■ WHAT YOU HAVE TO DO
The records beneath should be printed exactly, and the pictures are to be left out.

Stored items:
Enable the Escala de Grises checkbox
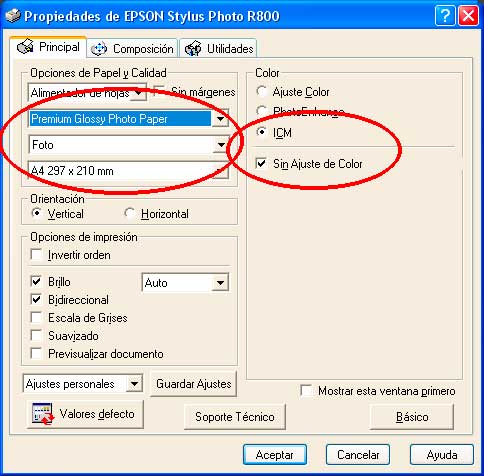 pos(36,317)
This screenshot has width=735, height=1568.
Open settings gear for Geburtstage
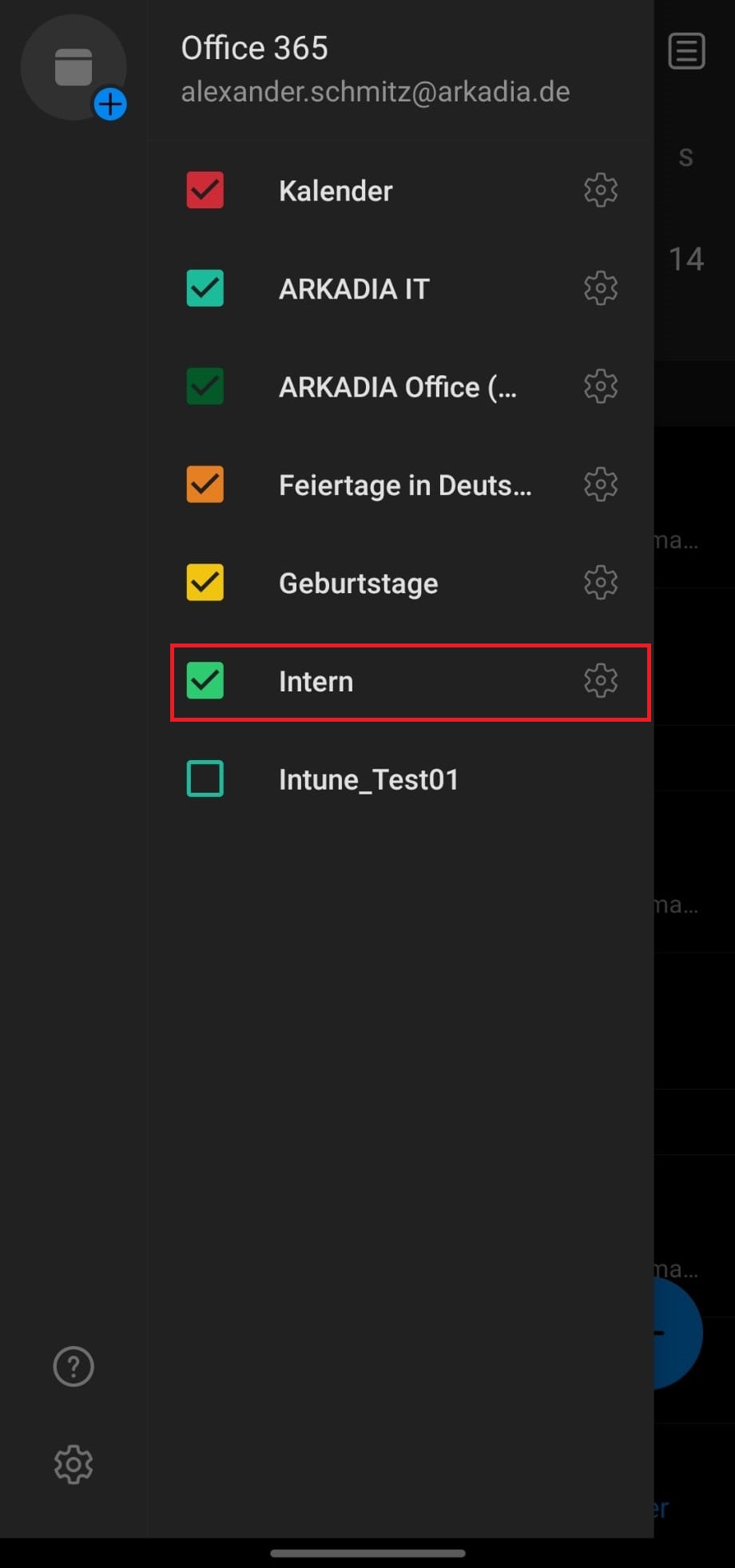[601, 583]
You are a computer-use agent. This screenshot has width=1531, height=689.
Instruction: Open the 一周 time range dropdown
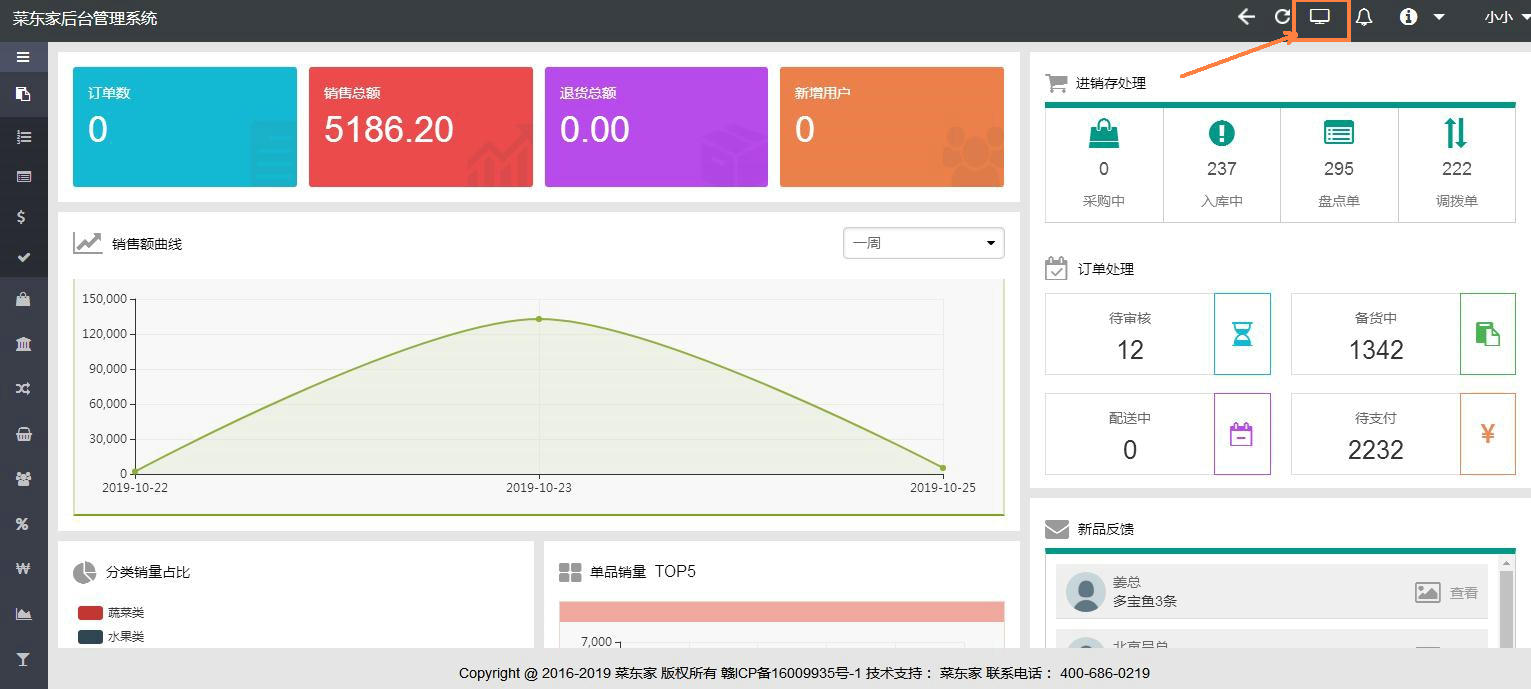click(923, 243)
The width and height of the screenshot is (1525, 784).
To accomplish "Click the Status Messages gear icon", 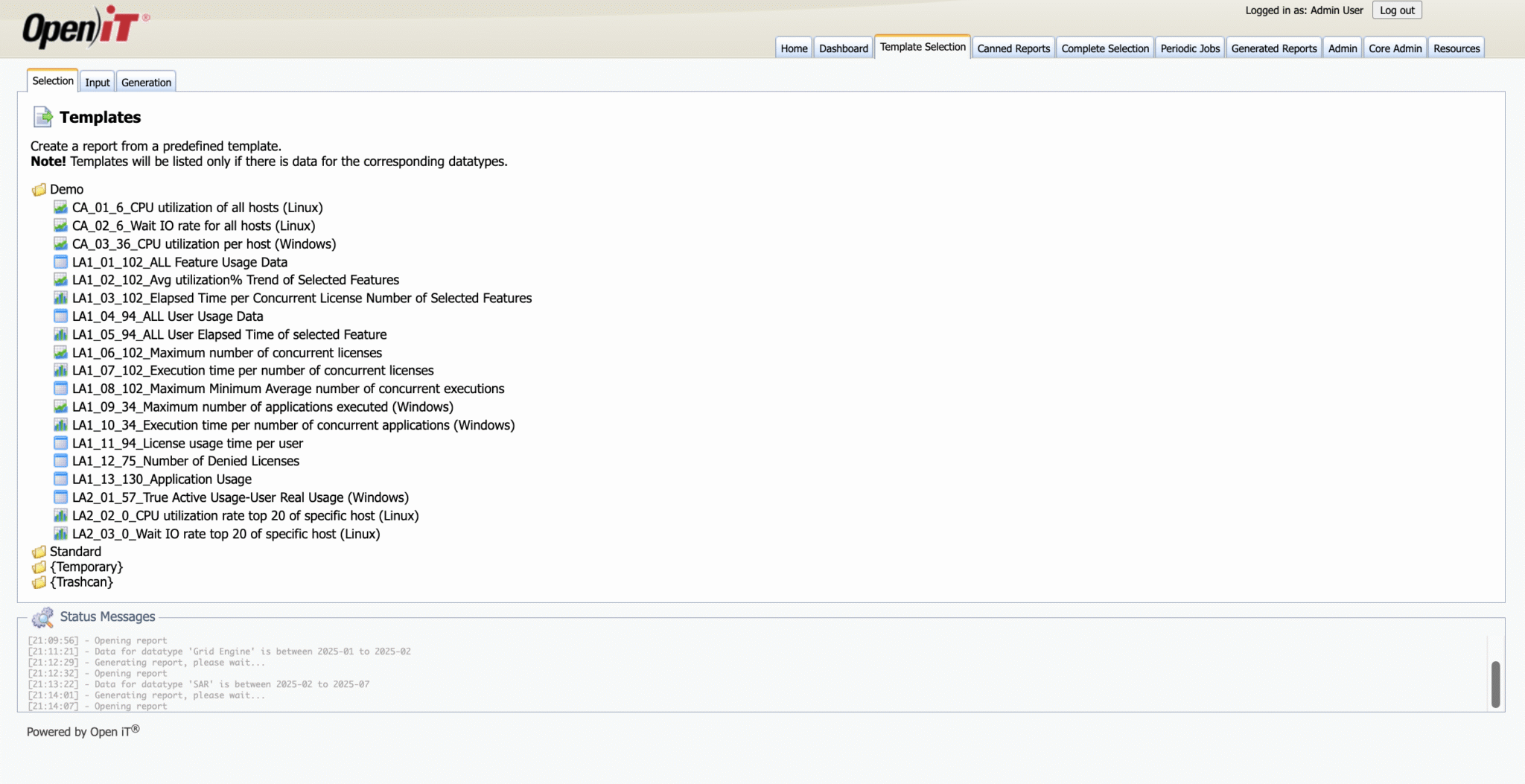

■ YOUR RESPONSE
Enable the Escala de Grises checkbox
 pos(36,317)
This screenshot has width=735, height=1568.
Open settings gear for Geburtstage
[601, 583]
You are a computer-use agent. This screenshot has width=1531, height=689.
Instruction: Open the 一周 time range dropdown
click(923, 243)
The width and height of the screenshot is (1525, 784).
To accomplish "Click the Status Messages gear icon", 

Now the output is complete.